Take the material below and output exactly the run of lines from the one containing "View store information (212, 1049)" down to the one containing "Studio (31, 1736)", with both included.

----

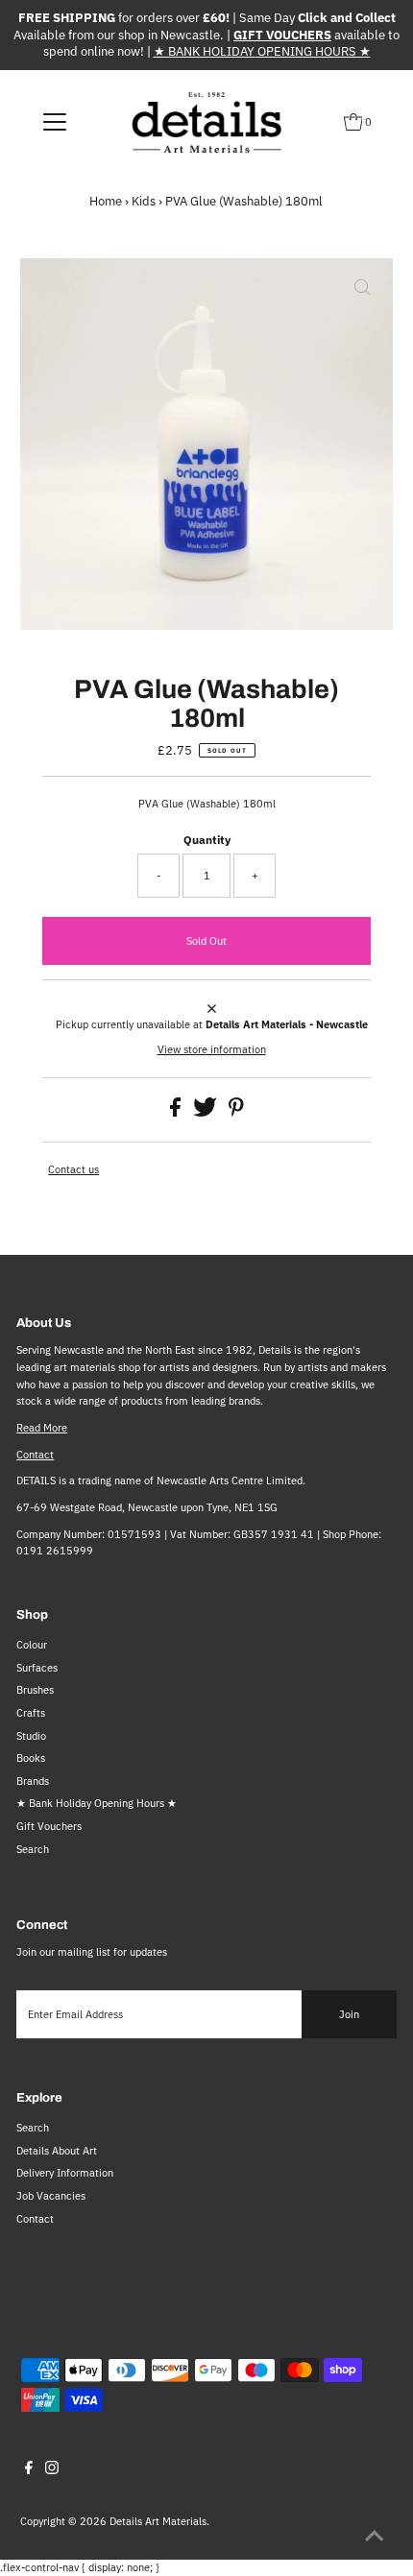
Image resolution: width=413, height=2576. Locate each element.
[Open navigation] (55, 122)
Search (32, 1849)
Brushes (35, 1690)
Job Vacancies (50, 2196)
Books (30, 1758)
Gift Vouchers (49, 1826)
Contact (35, 1454)
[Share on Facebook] (176, 1112)
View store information (212, 1049)
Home (105, 201)
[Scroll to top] (374, 2537)
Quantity (207, 839)
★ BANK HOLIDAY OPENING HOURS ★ (262, 51)
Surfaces (37, 1667)
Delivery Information (64, 2172)
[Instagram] (51, 2470)
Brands (32, 1781)
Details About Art (56, 2150)
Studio (31, 1736)
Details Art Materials (157, 2521)
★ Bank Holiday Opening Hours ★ (96, 1803)
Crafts (30, 1713)
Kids (144, 201)
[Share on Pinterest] (236, 1112)
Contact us (73, 1170)
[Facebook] (28, 2470)
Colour (31, 1644)
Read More (41, 1427)
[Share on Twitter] (206, 1112)
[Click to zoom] (362, 289)
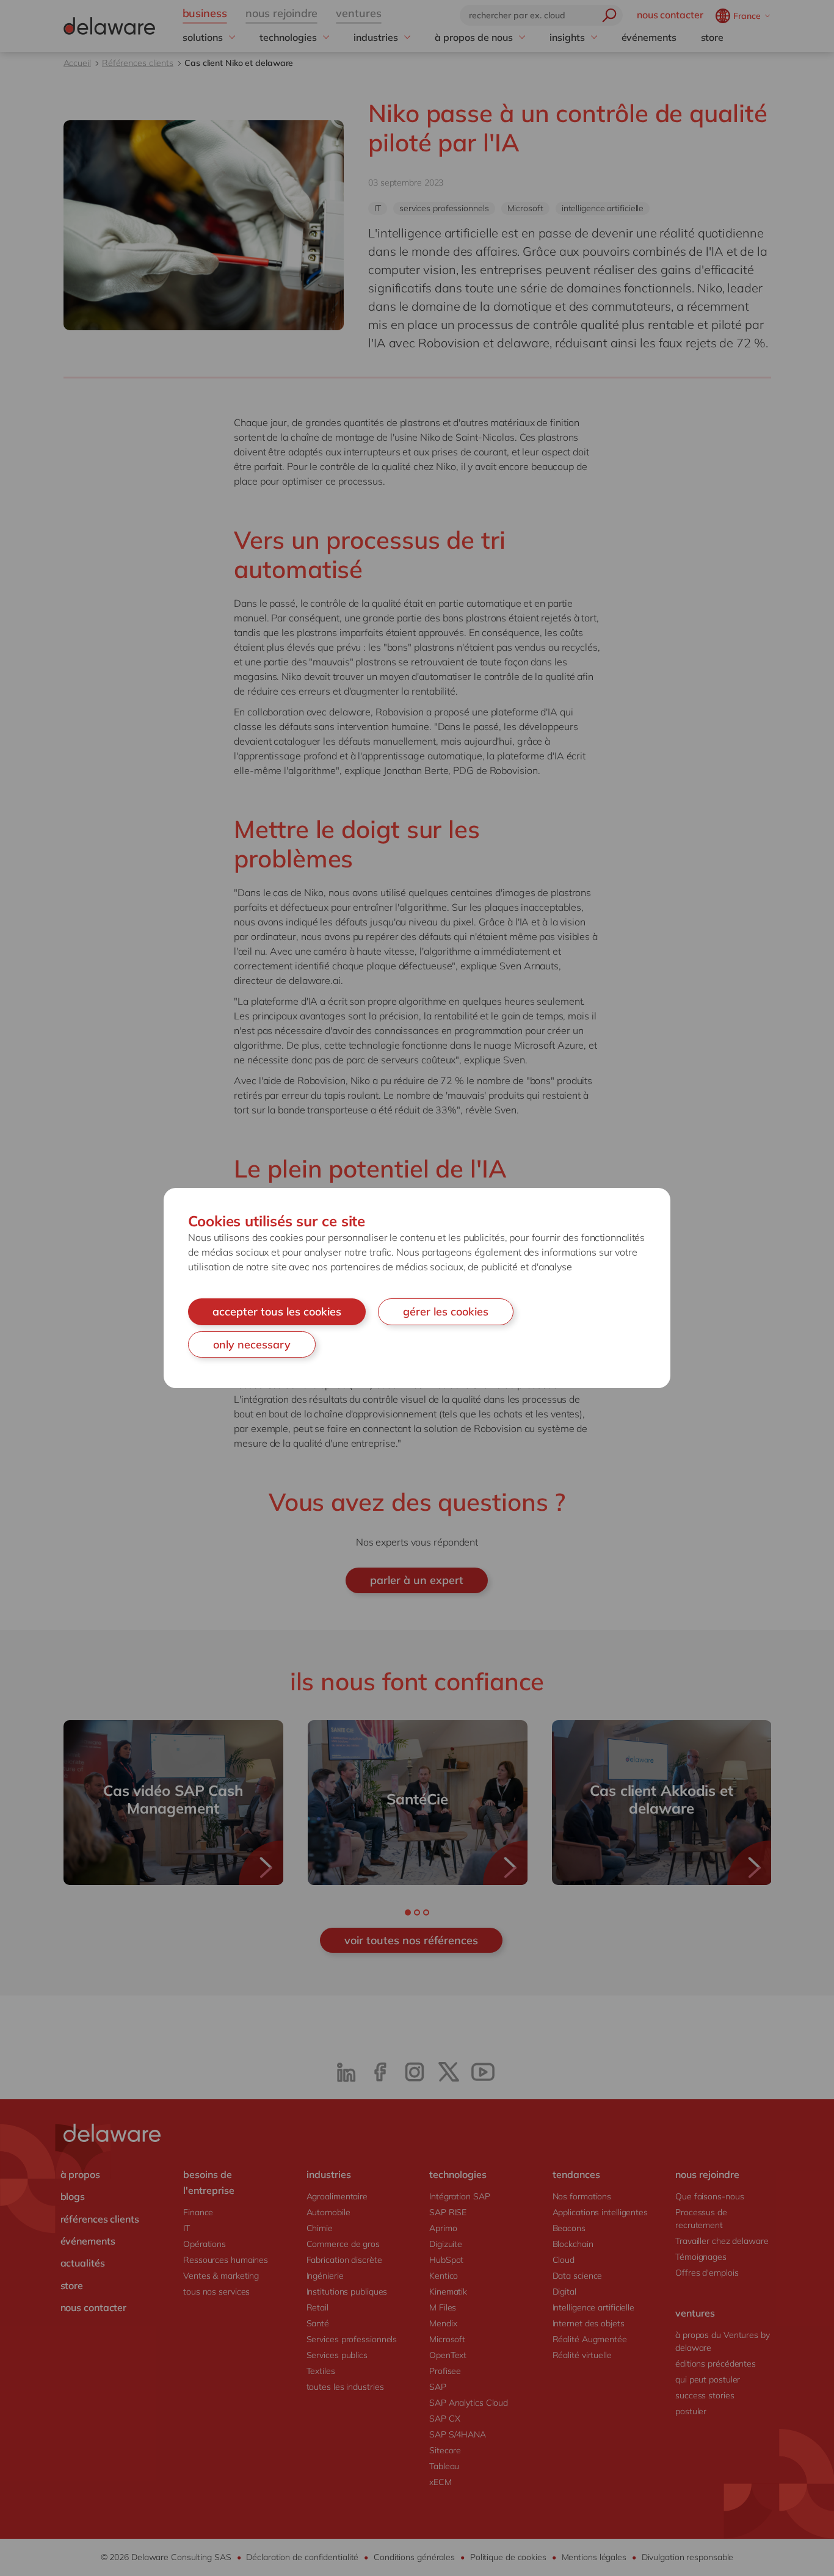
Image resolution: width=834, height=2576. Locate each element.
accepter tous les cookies (276, 1311)
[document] (417, 1288)
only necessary (252, 1344)
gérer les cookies (445, 1311)
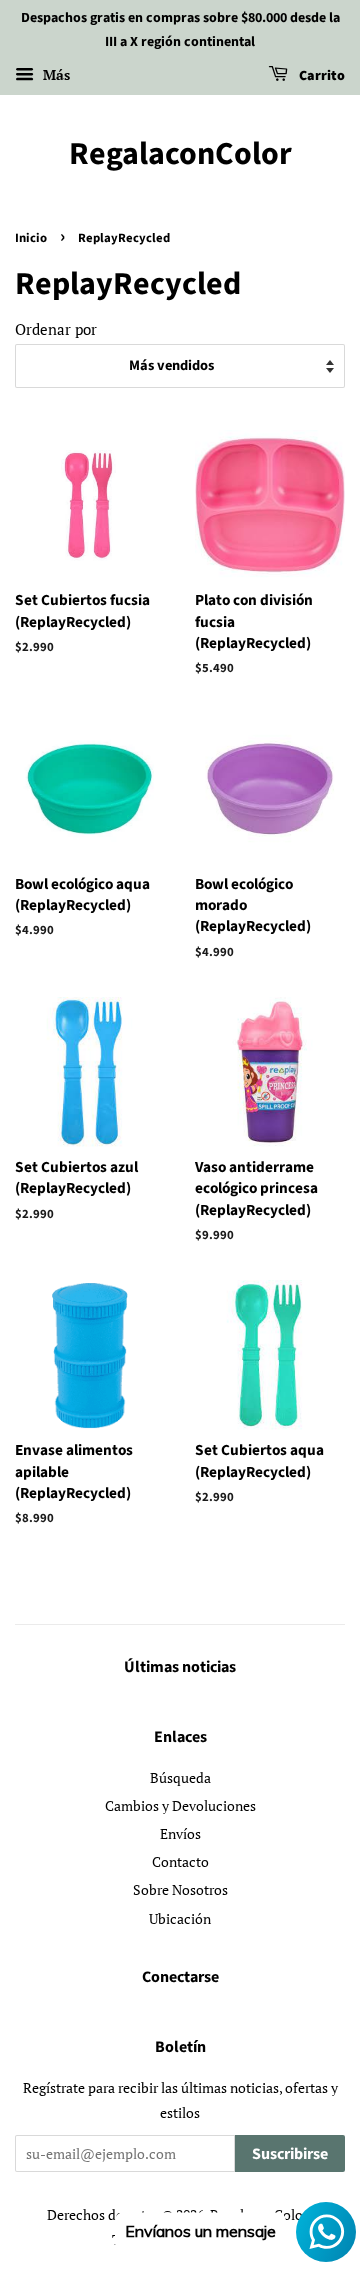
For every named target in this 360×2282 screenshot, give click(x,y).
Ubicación (180, 1918)
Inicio (31, 238)
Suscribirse (290, 2154)
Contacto (180, 1861)
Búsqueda (180, 1777)
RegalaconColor (180, 154)
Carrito (320, 76)
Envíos (180, 1833)
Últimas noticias (180, 1667)
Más (54, 74)
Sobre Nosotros (180, 1889)
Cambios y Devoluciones (180, 1805)
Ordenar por (56, 329)
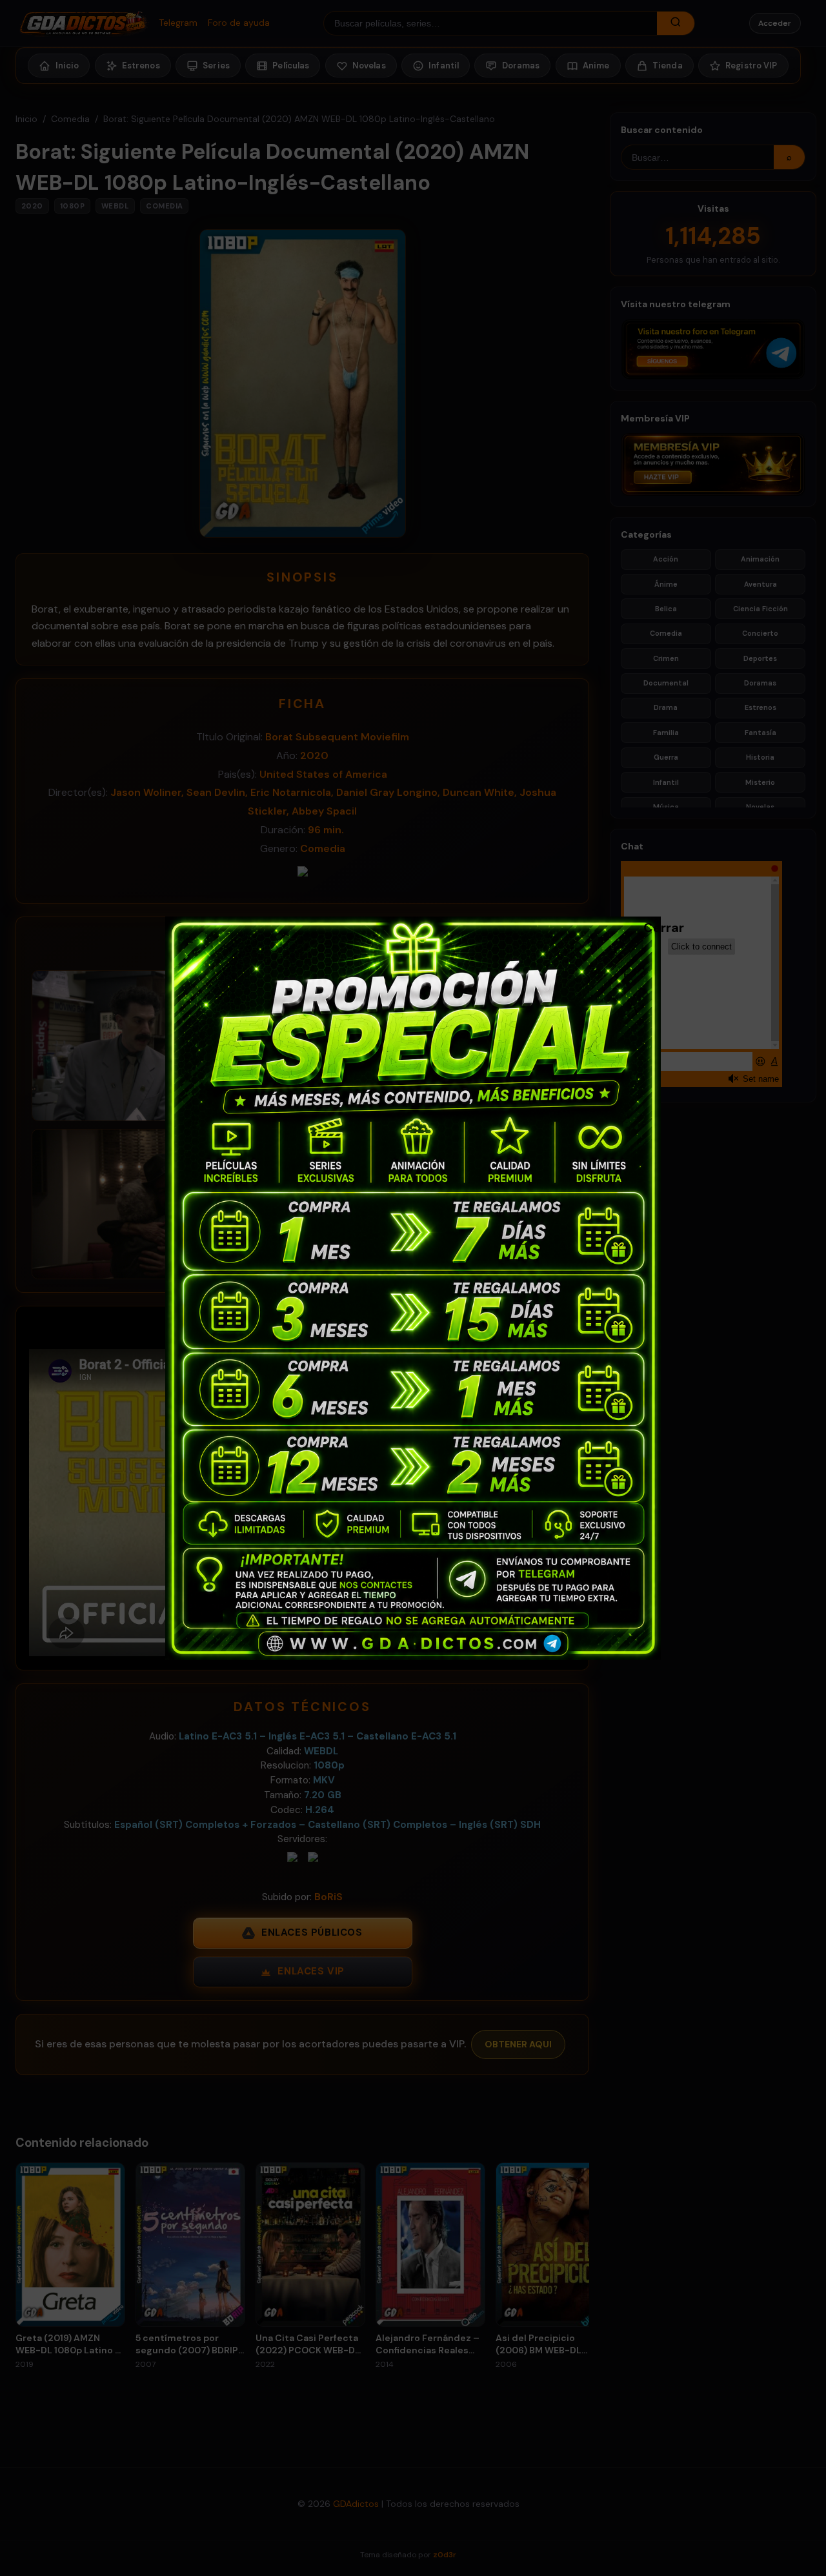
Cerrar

----

#### SOLUTION TO THIS PROBLEM
View store information (212, 1049)
Home (105, 201)
[Scroll to top] (374, 2537)
Quantity (207, 839)
★ BANK HOLIDAY OPENING HOURS ★ (262, 51)
Surfaces (37, 1667)
Delivery Information (64, 2172)
[Instagram] (51, 2470)
Brands (32, 1781)
Details About Art (56, 2150)
Studio (31, 1736)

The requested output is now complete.